PD-L1 gene copy number is a potential biomarker

Gene analyses can contribute to the identification of further target structures neighboring PD-L1. "Studies of this kind are extremely complex and can only be performed by an interdisciplinary team of medical experts and basic researchers. By combining the expertise of oncologists, bioinformaticians and pathologists, the DKTK offers ideal conditions", Albrecht Stenzinger enthuses. Jan Budczies, who is responsible for the bioinformatic part of the study points out that "big data analyses are an important tool of modern medicine. But for us to translate the results quickly into benefits for patients, scientists must collaborate on an interdisciplinary basis."

The analysis of PD-L1 Gen copy and PD-L1 Gen receptors may help to identify patients that will especially benefit from an immunotherapy with checkpoint inhibitors. Two recently published studies on the Hodgkin lymphoma have shown that PD-L1 Gen copy analysis is indeed relevant for clinical practice. Both, the progression of the disease and the success of the treatment with PD-1 signaling pathway inhibitors could be predicted on the basis of copy numbers of the PD-L1 gene. Budczies and Stenzinger's work suggests that this could also be the case for various other cancer types.

Budczies, J. et. al.: Pan-Cancer Analysis of Copy Number Changes in Programmed Death-Ligand 1 (PD-L1, CD274) – Associations with Gene Expression, Mutational Load, and Survival. In: Genes, Chromosomes & Cancer (22. April 2016) DOI: 10.1002/gcc.22365

A picture for this press release is available at:

Legend: Different number of PD-L1 gen copies (green) in the chromosoms (blue) from bladder tumor cells (Fluorescence in-situ hybridisation). (©J. Budczies, Charité/ A. Stenzinger, Uniklinikum Heidelberg)

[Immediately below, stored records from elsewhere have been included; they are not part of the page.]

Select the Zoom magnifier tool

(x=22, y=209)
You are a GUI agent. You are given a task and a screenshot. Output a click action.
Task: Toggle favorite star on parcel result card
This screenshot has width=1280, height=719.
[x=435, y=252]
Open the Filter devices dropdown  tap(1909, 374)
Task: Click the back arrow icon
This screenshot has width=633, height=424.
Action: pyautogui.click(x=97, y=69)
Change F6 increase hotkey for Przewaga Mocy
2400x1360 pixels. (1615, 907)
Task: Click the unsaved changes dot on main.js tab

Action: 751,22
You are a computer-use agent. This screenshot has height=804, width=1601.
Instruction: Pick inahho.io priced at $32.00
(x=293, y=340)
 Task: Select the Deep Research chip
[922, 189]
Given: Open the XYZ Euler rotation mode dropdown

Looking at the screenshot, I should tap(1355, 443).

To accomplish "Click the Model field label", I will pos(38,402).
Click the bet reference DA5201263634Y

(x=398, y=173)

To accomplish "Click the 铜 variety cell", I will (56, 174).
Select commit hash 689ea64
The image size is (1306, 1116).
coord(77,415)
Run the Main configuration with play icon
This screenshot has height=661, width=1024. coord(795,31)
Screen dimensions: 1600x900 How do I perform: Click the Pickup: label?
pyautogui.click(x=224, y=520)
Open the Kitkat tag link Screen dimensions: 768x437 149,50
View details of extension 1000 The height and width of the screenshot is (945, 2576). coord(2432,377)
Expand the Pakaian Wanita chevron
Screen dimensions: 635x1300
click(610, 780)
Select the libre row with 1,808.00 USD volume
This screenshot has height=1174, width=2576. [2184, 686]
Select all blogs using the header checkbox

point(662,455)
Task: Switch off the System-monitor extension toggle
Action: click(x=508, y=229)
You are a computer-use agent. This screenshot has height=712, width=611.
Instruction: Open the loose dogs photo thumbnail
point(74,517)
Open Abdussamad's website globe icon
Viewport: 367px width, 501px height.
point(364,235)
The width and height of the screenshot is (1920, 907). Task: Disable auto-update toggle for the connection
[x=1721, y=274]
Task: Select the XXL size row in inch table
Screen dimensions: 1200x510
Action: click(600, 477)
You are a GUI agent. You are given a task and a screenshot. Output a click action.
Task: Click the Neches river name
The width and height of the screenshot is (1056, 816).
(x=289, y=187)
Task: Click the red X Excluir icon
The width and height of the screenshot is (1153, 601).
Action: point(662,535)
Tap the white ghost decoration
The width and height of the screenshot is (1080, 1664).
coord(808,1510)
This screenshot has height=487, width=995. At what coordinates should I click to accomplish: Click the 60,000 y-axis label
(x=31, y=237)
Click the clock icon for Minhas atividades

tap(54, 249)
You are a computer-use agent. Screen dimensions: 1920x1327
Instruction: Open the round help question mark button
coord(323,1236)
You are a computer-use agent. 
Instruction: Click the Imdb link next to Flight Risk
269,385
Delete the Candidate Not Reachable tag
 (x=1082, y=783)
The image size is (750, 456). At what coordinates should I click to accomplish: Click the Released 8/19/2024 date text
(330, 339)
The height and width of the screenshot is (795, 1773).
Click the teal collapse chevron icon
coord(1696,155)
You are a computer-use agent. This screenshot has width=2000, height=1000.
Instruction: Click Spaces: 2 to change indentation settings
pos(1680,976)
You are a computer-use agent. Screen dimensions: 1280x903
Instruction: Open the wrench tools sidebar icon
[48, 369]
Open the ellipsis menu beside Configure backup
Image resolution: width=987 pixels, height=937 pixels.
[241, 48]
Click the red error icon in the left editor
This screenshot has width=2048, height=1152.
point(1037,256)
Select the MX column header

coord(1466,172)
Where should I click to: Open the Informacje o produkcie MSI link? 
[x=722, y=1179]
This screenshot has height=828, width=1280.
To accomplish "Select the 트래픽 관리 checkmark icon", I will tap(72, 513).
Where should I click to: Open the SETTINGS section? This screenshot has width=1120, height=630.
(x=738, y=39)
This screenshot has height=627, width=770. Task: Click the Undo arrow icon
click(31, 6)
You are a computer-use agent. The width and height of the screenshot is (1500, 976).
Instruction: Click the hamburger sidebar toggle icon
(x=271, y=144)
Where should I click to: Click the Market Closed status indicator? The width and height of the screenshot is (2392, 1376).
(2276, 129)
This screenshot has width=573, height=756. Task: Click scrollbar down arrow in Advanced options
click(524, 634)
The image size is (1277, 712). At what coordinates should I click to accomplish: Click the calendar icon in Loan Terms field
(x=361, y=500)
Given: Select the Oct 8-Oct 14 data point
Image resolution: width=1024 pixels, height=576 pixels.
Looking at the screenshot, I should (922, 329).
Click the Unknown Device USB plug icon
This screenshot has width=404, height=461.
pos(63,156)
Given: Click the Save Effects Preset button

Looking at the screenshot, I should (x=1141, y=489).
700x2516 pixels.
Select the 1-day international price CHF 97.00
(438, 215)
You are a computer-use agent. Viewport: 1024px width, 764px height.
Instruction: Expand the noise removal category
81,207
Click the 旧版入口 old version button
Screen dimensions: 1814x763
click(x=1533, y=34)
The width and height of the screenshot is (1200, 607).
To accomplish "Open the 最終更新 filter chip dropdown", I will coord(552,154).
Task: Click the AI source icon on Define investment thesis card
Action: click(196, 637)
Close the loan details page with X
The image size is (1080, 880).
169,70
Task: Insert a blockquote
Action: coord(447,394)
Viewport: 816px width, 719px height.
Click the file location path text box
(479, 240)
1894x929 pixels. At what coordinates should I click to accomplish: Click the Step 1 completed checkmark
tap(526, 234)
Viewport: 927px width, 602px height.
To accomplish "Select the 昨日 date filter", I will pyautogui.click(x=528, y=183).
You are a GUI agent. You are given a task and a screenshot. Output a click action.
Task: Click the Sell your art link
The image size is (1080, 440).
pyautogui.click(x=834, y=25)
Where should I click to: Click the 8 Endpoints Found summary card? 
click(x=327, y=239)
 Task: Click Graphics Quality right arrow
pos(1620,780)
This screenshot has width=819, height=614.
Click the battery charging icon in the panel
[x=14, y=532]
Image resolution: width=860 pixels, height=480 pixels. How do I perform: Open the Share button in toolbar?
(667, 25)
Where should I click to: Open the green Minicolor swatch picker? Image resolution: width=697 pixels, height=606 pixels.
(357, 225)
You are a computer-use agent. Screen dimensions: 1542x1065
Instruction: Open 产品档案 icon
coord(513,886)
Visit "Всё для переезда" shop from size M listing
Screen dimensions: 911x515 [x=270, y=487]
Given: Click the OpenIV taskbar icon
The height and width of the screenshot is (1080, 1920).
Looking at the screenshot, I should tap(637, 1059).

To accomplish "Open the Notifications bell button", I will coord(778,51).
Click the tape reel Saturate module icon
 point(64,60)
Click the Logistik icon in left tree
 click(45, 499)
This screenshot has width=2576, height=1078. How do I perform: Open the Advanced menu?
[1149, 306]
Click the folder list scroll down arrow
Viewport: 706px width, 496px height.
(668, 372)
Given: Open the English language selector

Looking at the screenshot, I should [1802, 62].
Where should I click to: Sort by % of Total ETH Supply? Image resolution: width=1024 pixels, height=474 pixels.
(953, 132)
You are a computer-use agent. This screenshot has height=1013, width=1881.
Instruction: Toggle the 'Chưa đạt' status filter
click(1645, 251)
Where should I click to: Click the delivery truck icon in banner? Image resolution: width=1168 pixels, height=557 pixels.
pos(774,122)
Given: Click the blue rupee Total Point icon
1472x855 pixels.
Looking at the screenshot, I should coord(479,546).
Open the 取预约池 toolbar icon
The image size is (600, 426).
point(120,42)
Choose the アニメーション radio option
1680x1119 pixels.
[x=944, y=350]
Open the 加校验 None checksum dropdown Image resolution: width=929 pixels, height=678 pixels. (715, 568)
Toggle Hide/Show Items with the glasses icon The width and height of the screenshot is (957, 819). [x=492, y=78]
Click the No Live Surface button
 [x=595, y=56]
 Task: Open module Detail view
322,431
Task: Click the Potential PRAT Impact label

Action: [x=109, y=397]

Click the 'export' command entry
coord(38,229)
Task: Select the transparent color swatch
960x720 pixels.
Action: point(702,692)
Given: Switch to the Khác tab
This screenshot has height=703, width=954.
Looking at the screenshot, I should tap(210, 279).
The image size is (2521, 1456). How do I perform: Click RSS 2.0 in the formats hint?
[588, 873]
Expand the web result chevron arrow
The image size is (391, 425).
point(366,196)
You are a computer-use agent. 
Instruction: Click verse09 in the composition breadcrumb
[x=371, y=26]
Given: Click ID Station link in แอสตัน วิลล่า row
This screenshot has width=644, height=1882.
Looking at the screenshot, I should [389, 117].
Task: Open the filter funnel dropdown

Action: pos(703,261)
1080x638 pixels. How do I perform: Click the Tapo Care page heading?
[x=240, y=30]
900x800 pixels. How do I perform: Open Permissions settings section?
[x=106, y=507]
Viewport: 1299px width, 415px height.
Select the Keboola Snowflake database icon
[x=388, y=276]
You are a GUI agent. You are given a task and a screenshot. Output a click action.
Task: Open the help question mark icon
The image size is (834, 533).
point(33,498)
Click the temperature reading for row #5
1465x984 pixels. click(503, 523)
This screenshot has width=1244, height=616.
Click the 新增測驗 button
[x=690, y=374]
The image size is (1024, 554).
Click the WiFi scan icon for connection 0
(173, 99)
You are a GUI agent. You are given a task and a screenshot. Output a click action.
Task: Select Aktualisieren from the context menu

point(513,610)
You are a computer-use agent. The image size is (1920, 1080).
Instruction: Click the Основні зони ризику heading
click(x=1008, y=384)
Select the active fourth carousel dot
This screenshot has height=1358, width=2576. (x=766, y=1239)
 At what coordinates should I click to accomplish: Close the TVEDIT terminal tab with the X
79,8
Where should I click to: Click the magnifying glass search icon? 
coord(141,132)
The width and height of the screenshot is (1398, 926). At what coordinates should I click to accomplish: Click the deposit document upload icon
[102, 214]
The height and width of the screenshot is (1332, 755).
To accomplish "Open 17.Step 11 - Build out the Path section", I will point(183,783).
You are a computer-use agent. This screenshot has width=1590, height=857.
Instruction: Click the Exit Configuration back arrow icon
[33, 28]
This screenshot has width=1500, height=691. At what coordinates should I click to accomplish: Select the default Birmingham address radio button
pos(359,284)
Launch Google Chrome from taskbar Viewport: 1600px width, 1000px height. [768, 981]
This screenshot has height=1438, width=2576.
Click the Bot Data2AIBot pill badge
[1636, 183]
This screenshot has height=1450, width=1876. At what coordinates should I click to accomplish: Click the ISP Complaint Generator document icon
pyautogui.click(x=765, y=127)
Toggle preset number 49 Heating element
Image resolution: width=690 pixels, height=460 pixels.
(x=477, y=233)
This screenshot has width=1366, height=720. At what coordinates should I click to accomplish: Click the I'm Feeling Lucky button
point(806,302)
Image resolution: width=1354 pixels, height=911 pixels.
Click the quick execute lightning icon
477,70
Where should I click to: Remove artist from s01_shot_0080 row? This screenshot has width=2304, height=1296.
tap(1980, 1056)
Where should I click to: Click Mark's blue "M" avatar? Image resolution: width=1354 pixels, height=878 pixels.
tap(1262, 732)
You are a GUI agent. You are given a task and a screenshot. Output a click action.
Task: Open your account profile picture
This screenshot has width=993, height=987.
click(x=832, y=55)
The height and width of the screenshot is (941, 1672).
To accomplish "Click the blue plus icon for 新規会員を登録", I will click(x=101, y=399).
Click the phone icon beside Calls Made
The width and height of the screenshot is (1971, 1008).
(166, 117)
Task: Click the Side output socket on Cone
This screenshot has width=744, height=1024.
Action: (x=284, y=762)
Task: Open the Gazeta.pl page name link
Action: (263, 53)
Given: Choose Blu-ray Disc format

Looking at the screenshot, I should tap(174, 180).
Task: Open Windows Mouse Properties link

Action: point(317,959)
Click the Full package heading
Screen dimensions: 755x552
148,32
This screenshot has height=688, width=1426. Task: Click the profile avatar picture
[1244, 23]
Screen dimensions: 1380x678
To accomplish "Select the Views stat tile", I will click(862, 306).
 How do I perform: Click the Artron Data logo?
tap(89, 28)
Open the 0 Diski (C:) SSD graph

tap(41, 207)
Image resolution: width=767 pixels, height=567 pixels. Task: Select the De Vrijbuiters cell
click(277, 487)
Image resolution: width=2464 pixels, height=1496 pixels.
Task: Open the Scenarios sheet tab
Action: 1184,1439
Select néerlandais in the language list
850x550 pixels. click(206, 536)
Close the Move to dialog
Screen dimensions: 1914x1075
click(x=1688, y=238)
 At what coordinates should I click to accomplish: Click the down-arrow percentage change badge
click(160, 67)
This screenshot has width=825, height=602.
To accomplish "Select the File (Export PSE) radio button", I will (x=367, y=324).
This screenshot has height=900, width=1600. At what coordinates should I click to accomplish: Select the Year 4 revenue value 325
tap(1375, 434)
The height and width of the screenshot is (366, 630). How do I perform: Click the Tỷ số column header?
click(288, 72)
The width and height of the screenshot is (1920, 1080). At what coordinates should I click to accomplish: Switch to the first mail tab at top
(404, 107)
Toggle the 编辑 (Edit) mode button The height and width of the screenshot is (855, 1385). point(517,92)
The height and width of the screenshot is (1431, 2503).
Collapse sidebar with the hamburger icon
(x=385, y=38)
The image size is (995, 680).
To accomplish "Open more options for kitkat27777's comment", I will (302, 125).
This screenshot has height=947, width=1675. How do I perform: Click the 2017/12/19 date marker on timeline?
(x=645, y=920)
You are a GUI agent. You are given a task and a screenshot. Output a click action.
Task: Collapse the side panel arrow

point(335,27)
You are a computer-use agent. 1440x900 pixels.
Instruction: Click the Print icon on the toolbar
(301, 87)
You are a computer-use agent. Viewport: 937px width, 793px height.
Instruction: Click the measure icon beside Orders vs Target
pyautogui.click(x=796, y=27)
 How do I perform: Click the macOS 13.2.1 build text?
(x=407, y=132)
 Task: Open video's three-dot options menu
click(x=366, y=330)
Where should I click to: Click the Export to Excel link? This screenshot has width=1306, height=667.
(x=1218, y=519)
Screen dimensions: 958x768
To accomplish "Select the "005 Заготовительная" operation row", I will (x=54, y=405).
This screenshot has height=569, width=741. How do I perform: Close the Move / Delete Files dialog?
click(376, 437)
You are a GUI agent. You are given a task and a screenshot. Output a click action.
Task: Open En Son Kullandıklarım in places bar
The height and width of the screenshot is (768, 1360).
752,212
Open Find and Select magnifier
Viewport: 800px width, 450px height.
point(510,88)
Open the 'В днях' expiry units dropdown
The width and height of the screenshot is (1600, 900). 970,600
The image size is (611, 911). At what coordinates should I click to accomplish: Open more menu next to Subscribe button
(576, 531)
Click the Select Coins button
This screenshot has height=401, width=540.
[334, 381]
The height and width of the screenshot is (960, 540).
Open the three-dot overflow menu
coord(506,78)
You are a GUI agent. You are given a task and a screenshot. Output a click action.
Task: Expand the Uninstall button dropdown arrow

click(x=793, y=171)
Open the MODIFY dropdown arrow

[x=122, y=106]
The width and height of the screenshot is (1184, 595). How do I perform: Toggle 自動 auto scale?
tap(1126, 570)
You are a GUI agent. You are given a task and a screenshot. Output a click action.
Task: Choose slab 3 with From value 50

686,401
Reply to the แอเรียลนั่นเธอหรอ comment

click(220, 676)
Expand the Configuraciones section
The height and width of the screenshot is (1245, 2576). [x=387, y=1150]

The German Cancer Research Center (Deutsches Krebsforschungszentrum, DKFZ) with its more than 3,000 employees is the largest biomedical research institution in Germany. More than 1,300 scientists at the DKFZ investigate how cancer develops, identify cancer risk factors and search for new strategies to prevent people from developing cancer. They are developing new methods to diagnose tumors more precisely and treat cancer patients more successfully. The DKFZ's Cancer Information Service (KID) provides patients, interested citizens and experts with individual answers to all questions on cancer.

Jointly with partners from the university hospitals, the DKFZ operates the National Center for Tumor Diseases (NCT) in Heidelberg and Dresden, and the Hopp Children's Tumour Center KiTZ in Heidelberg. In the German Consortium for Translational Cancer Research (DKTK), one of the six German Centers for Health Research, the DKFZ maintains translational centers at seven university partner locations. NCT and DKTK sites combine excellent university medicine with the high-profile research of the DKFZ. They contribute to the endeavor of transferring promising approaches from cancer research to the clinic and thus improving the chances of cancer patients.

The DKFZ is 90 percent financed by the Federal Ministry of Education and Research and 10 percent by the state of Baden-Württemberg. The DKFZ is a member of the Helmholtz Association of German Research Centers.